Nel Sì&No del giorno del Riformista spazio al dibattito sul fuorionda di Andrea Giambruno, giornalista, conduttore di Diario del giorno su Rete4 ed ex compagno della premier Giorgia Meloni. Come interpretare e contestualizzare le sue dichiarazioni? Ne scrivono il direttore Andrea Ruggieri e l’attivista politico Iacopo Melio, fornendo due visioni opposte.

Di seguito il commento di Andrea Ruggieri

L’unico dubbio che è lecito porsi è se il fuorionda di Andrea Giambruno pubblicato da Striscia la Notizia, faccia o meno ridere. E a me ha fatto ridere. Altre discussioni, le trovo francamente ridicole. Ma anzitutto, chiariamo: Andrea Giambruno è rimasto vittima della pubblicazione di alcuni fuorionda, cioè espressioni che un conduttore rilascia a telecamere spente, quando non è in onda (cioè durante una pausa pubblicitaria o un servizio), ma è in studio, e col microfono acceso collegato solo con la regia.

Non parliamo quindi di dichiarazioni pubbliche. Sono cose che, regola vorrebbe, rimanessero private tra gli astanti presenti in studio, senza diventare pubbliche. Cose paragonabili a uno scambio di battute tra colleghi in qualsiasi ufficio, nella pausa di una riunione. Ma Giambruno che dice? Di non “rompergli le scatole con la storia del ciuffo perché lui almeno i capelli li ha, a differenza dei pelati” che ci sono (non si è capito se nel mondo, o a Mediaset). E che attaccarsi al capello è ridicolo, vista la maleducazione che a volte abita la tv (fatto peraltro oggettivamente vero).
++++++++
Elenca tutte le persone citate con nome e cognome nel testo sul fuorionda di Andrea Giambruno. Indica per ciascuna il ruolo che il testo le attribuisce.

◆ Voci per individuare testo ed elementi
++++++++
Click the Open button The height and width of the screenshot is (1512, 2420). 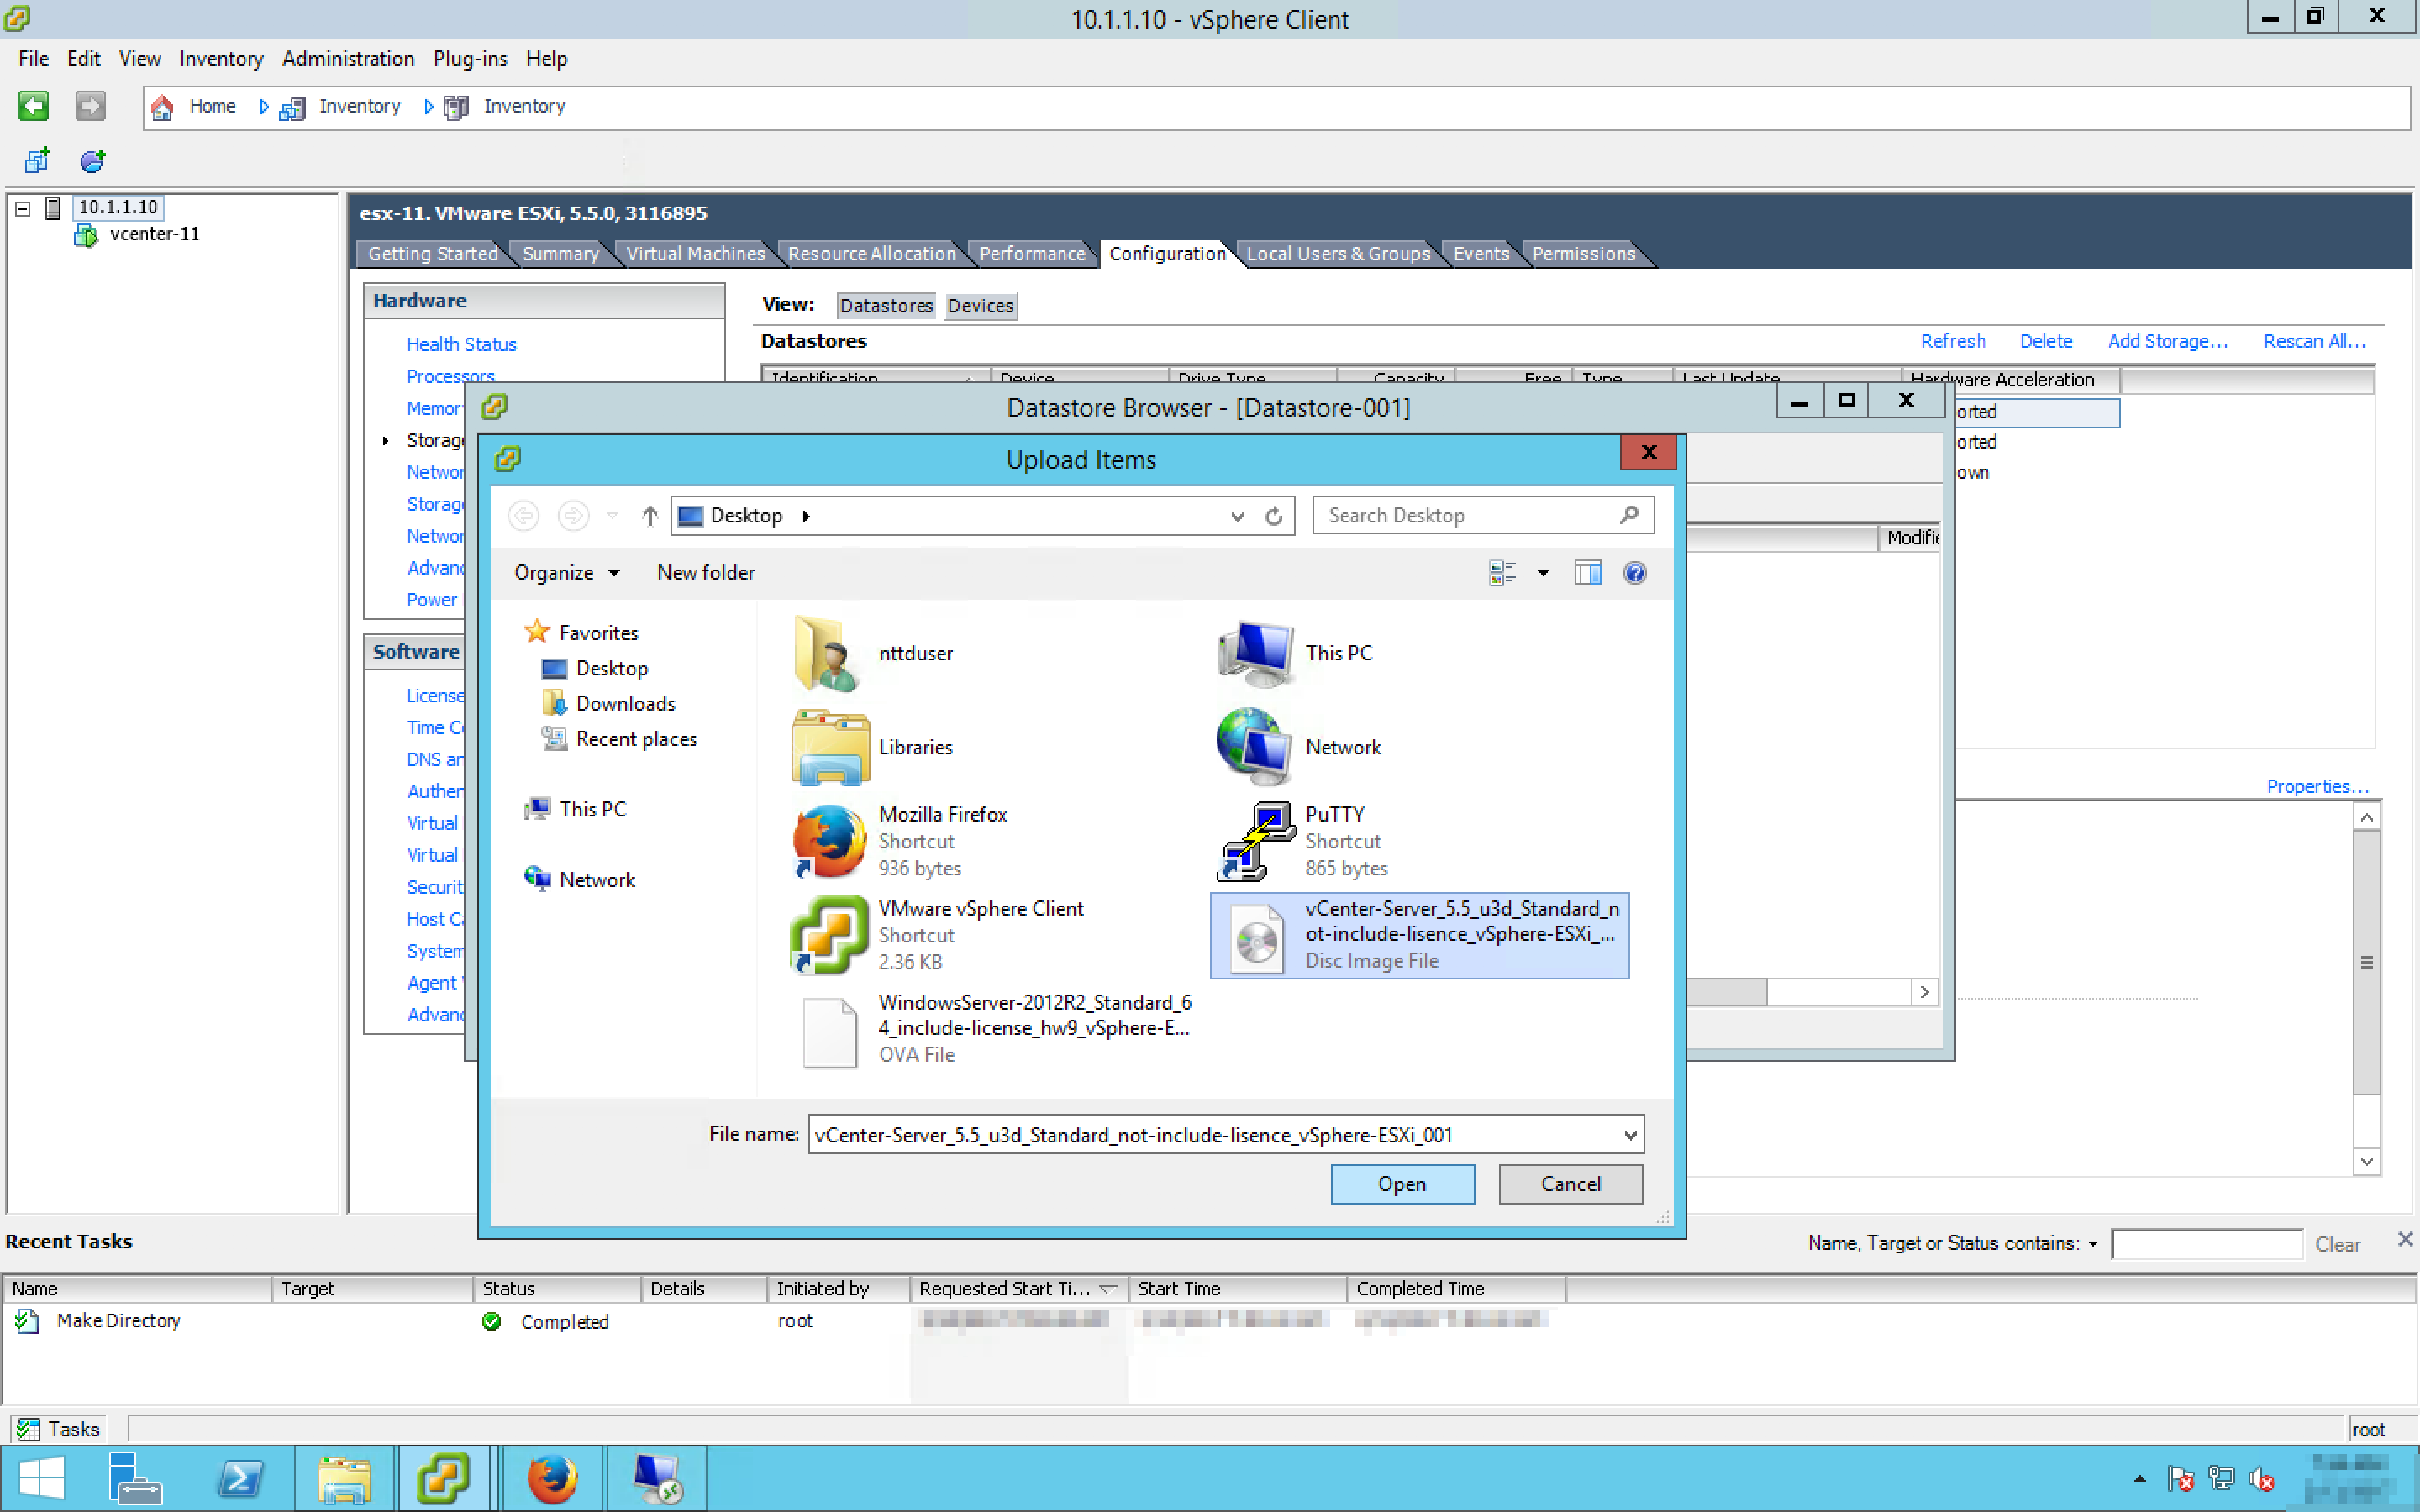click(x=1401, y=1184)
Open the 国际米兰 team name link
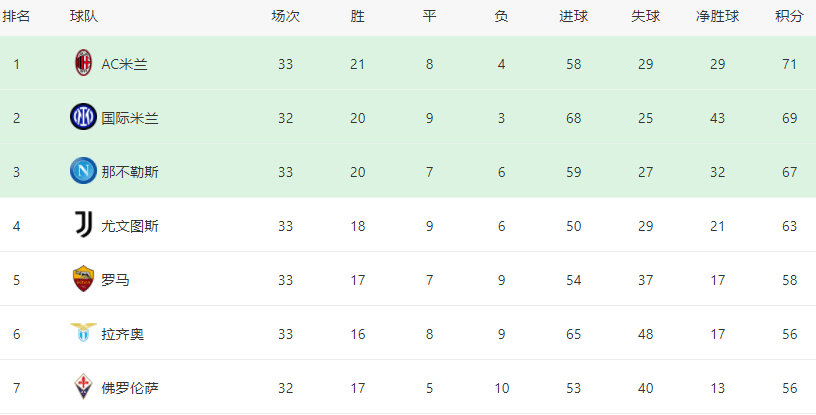This screenshot has width=816, height=415. point(130,118)
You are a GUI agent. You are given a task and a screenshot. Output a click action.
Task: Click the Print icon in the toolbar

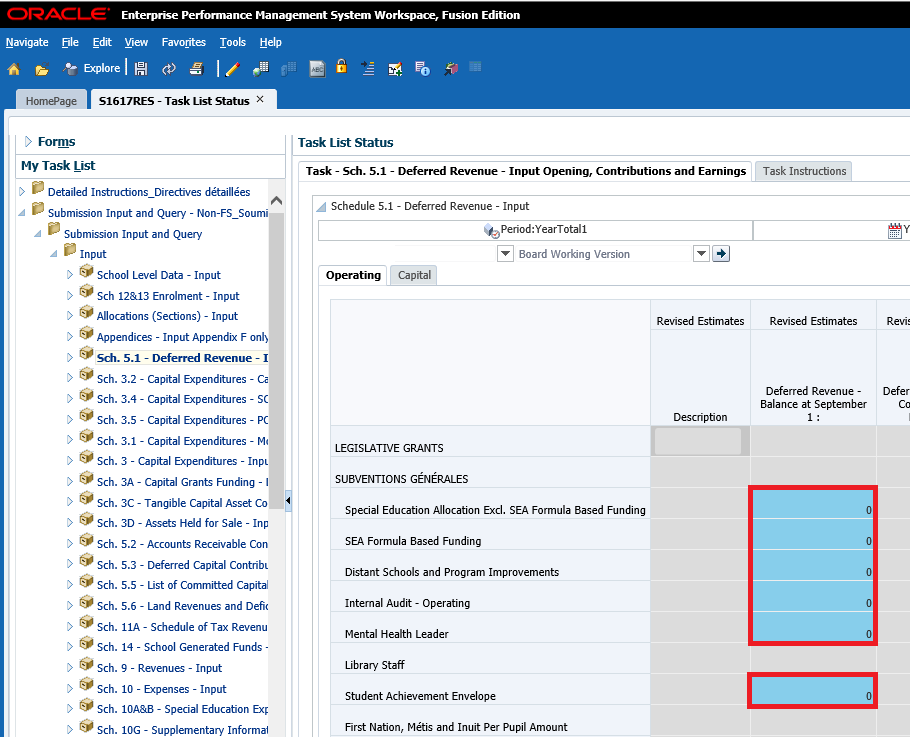tap(197, 69)
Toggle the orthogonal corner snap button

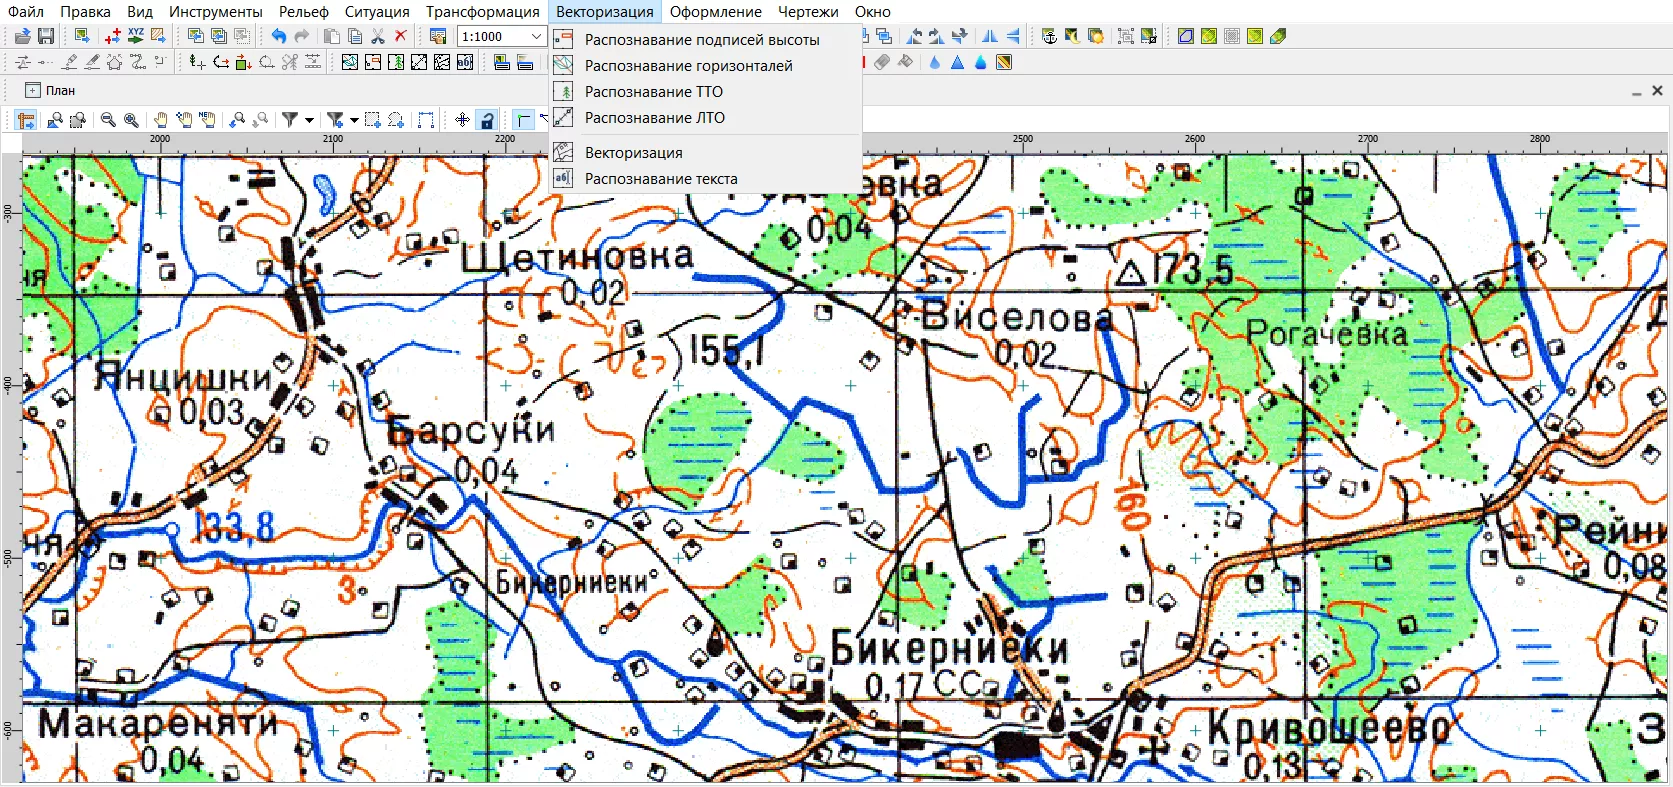pyautogui.click(x=523, y=120)
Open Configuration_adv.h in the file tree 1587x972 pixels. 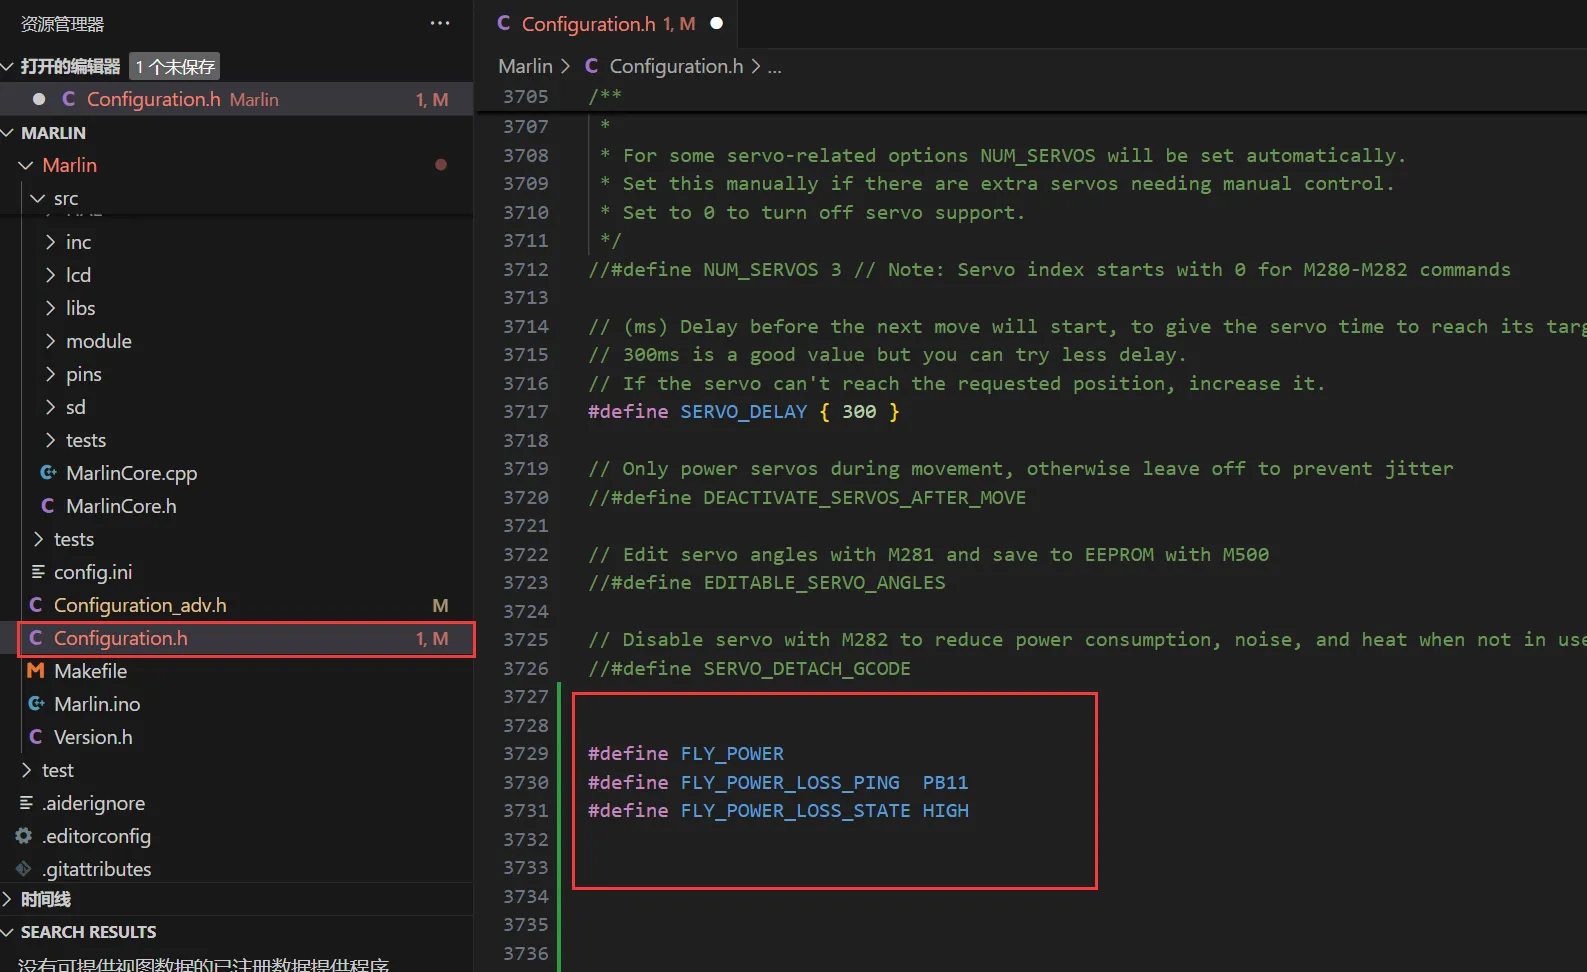point(140,605)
++++++++
◆ Compito eseguito
- Andrea Giambruno: giornalista, conduttore di Diario del giorno su Rete4 ed ex compagno della premier Giorgia Meloni
- Giorgia Meloni: premier
- Andrea Ruggieri: direttore
- Iacopo Melio: attivista politico